Pédophilie: le ministre de la Justice désavoue la méthode brutale de la police

Le ministre belge de la Justice Stefaan De Clerck a désavoué samedi la manière "brutale" avec laquelle la police a perquisitionné le 24 juin au siège d'une commission parrainée par l'Eglise catholique pour enquêter sur les actes de pédophilie de son clergé.

AFP
Pédophilie: le ministre de la Justice désavoue la méthode brutale de la police

Le ministre belge de la Justice Stefaan De Clerck a désavoué samedi la manière "brutale" avec laquelle la police a perquisitionné le 24 juin au siège d'une commission parrainée par l'Eglise catholique pour enquêter sur les actes de pédophilie de son clergé. "La façon plutôt brutale dont" ces perquisitions "ont été menées est de nature à annihiler tout ce travail de l'ombre, mené dans la confiance réciproque et la confidentialité, qui fait partie intégrante de l'oeuvre de justice", a déclaré le ministre dans un entretien accordé au quotidien bruxellois Le Soir.
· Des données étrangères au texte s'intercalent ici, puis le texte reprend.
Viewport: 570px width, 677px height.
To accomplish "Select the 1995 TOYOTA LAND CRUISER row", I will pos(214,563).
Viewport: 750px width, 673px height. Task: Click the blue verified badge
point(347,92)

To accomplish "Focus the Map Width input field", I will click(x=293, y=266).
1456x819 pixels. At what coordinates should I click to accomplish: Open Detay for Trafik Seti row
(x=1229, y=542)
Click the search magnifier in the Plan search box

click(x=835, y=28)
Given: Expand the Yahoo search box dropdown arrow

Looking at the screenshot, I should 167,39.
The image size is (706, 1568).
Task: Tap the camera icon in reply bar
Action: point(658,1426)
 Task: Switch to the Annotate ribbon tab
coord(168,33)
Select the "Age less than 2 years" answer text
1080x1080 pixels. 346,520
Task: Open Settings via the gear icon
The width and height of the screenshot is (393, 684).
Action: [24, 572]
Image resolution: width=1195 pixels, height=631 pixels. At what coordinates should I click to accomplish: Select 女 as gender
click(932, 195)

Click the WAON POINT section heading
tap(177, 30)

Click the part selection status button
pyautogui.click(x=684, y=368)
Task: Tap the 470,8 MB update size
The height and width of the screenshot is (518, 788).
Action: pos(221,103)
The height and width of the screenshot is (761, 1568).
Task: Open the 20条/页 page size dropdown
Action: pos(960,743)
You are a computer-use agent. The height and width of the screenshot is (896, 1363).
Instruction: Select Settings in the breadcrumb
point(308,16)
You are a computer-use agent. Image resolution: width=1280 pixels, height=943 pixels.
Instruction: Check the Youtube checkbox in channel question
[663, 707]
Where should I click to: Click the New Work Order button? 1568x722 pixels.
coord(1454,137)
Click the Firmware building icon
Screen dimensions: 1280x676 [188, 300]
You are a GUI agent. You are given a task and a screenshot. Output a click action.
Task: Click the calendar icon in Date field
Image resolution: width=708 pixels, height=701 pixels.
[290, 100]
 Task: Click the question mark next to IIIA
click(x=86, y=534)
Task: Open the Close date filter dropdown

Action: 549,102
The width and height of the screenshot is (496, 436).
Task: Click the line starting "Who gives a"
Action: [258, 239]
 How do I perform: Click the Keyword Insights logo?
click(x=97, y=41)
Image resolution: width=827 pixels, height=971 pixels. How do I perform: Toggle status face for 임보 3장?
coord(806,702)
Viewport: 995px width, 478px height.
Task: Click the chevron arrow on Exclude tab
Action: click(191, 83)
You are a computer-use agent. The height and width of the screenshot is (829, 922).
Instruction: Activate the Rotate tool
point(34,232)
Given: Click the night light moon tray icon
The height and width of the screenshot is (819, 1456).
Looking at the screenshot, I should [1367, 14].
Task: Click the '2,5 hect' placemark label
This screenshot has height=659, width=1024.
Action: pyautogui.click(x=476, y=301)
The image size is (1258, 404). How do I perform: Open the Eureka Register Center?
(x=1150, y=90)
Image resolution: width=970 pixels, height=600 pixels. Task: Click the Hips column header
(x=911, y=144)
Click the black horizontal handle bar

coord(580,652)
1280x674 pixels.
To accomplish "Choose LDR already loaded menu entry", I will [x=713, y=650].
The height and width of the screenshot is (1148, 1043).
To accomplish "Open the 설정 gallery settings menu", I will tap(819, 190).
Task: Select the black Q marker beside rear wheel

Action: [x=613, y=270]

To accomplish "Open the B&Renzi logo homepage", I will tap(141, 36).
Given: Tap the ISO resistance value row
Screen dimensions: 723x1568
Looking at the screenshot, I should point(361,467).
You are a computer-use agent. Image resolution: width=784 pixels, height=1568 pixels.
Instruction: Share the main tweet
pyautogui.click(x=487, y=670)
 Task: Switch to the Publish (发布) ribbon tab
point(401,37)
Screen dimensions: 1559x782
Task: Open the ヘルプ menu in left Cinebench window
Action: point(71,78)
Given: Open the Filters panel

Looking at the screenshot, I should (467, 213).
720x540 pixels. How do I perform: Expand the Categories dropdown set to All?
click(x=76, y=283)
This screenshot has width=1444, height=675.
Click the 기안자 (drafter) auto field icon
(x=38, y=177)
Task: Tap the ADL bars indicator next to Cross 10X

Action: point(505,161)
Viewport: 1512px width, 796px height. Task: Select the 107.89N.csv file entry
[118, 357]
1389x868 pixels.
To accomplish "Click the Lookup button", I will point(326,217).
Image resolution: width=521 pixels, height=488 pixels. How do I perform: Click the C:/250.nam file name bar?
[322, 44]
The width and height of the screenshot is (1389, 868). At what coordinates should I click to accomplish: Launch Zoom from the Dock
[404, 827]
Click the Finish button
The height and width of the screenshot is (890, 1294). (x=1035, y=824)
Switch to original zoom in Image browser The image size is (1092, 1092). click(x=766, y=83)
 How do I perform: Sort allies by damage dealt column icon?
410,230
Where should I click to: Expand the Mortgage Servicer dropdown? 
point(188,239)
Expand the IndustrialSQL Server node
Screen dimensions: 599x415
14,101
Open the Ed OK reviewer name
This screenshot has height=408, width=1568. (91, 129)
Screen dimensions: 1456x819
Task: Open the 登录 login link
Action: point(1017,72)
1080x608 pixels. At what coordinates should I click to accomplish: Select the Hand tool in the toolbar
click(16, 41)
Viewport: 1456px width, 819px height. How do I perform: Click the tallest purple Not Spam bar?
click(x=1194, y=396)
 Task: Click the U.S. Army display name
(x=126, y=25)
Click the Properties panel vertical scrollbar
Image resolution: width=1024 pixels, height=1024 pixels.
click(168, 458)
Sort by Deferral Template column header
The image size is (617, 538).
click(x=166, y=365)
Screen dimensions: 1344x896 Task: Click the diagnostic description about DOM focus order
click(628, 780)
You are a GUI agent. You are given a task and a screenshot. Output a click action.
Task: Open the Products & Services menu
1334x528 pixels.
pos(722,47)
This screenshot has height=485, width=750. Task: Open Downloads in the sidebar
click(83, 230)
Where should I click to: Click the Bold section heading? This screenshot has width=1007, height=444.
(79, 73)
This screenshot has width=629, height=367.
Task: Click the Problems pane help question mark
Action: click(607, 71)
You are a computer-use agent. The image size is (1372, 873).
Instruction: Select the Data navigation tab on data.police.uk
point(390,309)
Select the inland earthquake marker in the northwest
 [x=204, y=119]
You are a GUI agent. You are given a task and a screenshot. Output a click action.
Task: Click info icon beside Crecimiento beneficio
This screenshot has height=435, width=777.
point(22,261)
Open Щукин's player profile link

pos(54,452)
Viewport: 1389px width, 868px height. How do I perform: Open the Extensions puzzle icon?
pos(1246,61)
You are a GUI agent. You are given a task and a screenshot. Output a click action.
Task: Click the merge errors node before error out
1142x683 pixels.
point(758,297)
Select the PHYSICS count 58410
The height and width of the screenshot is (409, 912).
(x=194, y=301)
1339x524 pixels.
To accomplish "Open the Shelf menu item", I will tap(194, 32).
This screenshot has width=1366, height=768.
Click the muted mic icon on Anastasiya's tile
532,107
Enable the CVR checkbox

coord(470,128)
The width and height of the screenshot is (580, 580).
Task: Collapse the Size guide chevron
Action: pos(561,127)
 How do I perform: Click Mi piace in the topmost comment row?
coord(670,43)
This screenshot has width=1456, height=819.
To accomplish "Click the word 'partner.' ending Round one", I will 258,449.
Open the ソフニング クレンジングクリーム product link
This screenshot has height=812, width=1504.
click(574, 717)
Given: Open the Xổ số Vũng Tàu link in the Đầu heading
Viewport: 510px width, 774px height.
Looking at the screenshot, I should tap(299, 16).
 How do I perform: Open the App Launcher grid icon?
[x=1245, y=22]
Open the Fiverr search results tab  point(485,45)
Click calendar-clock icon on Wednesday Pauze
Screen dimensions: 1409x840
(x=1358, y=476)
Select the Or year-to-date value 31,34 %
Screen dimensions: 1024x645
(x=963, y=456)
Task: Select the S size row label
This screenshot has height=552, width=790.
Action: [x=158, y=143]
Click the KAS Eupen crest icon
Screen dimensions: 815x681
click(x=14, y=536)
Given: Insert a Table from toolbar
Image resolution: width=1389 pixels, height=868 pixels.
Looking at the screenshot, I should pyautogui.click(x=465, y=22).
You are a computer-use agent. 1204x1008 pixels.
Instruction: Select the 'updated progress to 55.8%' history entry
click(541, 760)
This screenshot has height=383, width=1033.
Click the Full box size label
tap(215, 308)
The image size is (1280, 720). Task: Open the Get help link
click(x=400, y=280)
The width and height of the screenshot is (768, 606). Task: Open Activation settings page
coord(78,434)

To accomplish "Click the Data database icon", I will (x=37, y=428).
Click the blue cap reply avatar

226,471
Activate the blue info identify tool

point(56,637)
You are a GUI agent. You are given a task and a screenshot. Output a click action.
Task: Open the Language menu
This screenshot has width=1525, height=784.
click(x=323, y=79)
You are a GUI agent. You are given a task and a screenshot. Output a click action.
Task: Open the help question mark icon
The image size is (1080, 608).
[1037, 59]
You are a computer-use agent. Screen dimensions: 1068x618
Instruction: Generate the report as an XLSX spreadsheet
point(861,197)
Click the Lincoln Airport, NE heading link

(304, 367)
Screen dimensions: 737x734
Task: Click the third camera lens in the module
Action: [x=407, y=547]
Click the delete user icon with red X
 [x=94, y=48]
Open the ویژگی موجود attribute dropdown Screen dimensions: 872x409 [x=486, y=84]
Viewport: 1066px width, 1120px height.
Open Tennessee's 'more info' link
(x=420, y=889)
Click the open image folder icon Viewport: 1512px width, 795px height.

La saisie à cette occasion de quelque 450 dossiers constitués par la commission créée en 2000 a provoqué la démission collective de ses membres, choqués de la confiscation de témoignages souvent recueillis à la condition de rester anonymes. Depuis, certaines des victimes qui avaient témoigné sur des faits parfois largement prescrits ont protesté. Et plus de 250 médecins belges ont lancé une pétition dénonçant une perquisition conduite, selon eux, au mépris du principe de confidentialité sur lequel s'appuie le secret médical. Sur cet aspect particulier, M. De Clerck dit avoir été "personnellement gêné". "Ce n'est pas faire injure à la primauté et à l'indépendance du juge d'instruction de dire que le travail d'une Justice qui se veut contemporaine ne peut se limiter aux enquêtes et aux poursuites: il faut travailler aussi à l'avénement d'une Justice réparatrice qui, dans une approche globale, tienne véritablement compte de ce besoin de respect qu'éprouvent si souvent les victimes", a estimé le ministre.

M. De Clerck avait déjà annoncé la convocation rapide d'un groupe de travail spécial pour discuter des "difficultés résultants du traitement par le ministère public des faits portés à sa connaissance par la commission de l'Eglise catholique". Mandatés par le parquet de Bruxelles, les enquêteurs avaient également perquisitionné le même jour le palais épiscopal de Malines (nord), au moment où s'y déroulait une réunion des évêques belges. Le juge d'instruction semble avoir craint que des faits graves de pédophilie ne soient pas rapportés à la police, en dépit d'un accord passé à cet effet entre la commission et la justice.